You link, therefore you are

The Observer writes about some of the digital identity speculation going on leading up to this week’s WWW conference in the UK:

The babies of the future, for example, will have a web address instead of a National Insurance Number. Hall said: ‘I have a vision that in the future when a baby is born you’ll get some sort of internet ID that is effectively your digital persona, and it will grow with you. It will actually represent you in some way – what you know, what you’ve done, your experiences. I guess you’d call it your URI [Uniform Resource Identity]. This is the thing that always identifies you. Every time you do something on the internet, it is effectively logged, building up this profile that is with you for your life. Then you have your life’s record, which can include any legal documents or photographs or videos that you might have, that you can pass on to your children. We will be able to build software that can interpret that profile to help get the answer that you need in the context that you’re in.’ …
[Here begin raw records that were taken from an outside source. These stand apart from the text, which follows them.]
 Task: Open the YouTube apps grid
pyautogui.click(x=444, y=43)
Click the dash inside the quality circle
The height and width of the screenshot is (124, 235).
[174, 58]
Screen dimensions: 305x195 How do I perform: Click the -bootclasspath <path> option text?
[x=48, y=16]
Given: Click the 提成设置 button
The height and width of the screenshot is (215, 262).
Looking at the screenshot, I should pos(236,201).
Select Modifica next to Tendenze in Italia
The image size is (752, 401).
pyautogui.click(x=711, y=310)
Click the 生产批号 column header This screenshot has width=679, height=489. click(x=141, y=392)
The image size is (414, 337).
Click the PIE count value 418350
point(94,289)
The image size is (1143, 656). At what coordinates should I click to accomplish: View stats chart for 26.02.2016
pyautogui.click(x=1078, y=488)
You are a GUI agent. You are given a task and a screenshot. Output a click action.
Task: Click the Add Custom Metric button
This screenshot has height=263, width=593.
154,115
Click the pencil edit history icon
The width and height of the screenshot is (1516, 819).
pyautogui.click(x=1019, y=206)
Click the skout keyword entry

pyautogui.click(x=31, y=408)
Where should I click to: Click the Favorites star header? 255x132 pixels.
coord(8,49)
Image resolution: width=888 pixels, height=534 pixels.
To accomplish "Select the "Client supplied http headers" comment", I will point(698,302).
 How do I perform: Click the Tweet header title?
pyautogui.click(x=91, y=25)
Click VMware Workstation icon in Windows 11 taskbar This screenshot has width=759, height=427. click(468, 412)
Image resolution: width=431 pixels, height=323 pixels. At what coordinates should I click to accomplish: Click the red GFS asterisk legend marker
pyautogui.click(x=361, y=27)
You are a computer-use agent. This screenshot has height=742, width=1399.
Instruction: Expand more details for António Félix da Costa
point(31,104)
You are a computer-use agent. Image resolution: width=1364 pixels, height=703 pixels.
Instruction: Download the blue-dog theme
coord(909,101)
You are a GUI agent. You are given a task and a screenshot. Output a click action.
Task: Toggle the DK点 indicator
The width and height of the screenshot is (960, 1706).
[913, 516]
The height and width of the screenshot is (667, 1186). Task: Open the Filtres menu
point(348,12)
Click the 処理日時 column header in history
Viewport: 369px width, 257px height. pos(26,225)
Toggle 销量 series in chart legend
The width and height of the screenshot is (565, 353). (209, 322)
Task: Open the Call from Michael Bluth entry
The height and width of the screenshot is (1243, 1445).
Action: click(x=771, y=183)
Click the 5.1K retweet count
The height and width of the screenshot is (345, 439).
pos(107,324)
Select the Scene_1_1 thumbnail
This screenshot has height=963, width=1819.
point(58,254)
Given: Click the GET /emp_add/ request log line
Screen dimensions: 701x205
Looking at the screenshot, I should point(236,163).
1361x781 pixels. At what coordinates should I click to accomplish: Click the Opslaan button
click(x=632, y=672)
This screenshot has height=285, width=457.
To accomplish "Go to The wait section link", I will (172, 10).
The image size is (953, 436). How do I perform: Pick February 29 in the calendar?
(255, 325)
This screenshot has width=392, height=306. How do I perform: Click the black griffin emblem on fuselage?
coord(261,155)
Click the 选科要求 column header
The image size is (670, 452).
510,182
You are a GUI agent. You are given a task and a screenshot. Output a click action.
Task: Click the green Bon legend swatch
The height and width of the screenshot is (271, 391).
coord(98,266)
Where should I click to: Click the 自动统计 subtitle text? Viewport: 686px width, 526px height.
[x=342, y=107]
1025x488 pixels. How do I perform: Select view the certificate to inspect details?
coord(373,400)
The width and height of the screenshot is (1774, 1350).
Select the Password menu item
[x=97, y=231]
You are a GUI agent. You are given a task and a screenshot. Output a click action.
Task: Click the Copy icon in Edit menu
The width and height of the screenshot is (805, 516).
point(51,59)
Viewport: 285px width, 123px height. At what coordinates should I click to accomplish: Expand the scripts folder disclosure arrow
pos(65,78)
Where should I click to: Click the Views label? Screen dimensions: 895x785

Hall likened the moral dilemmas posed by the collection and use of personal data to those thrown up by human embryo research, and called for the government to establish a regulatory body. ‘There are very deep ethical issues with this. I think we need not government itself but a well trusted, respected committee that will have oversight of the moral and ethical issues involved here. The UK has done very well out of the Human Fertilisation and Embryology Authority, where we have a very good way of deciding ethically whether we should do stem cell research, for example.

‘Like an embryo is potentially a human life, your digital profile is actually you. You’re dealing with people’s health, emotional and educational records, and I think it’s too important to just say, well, the businesses will take care of that.’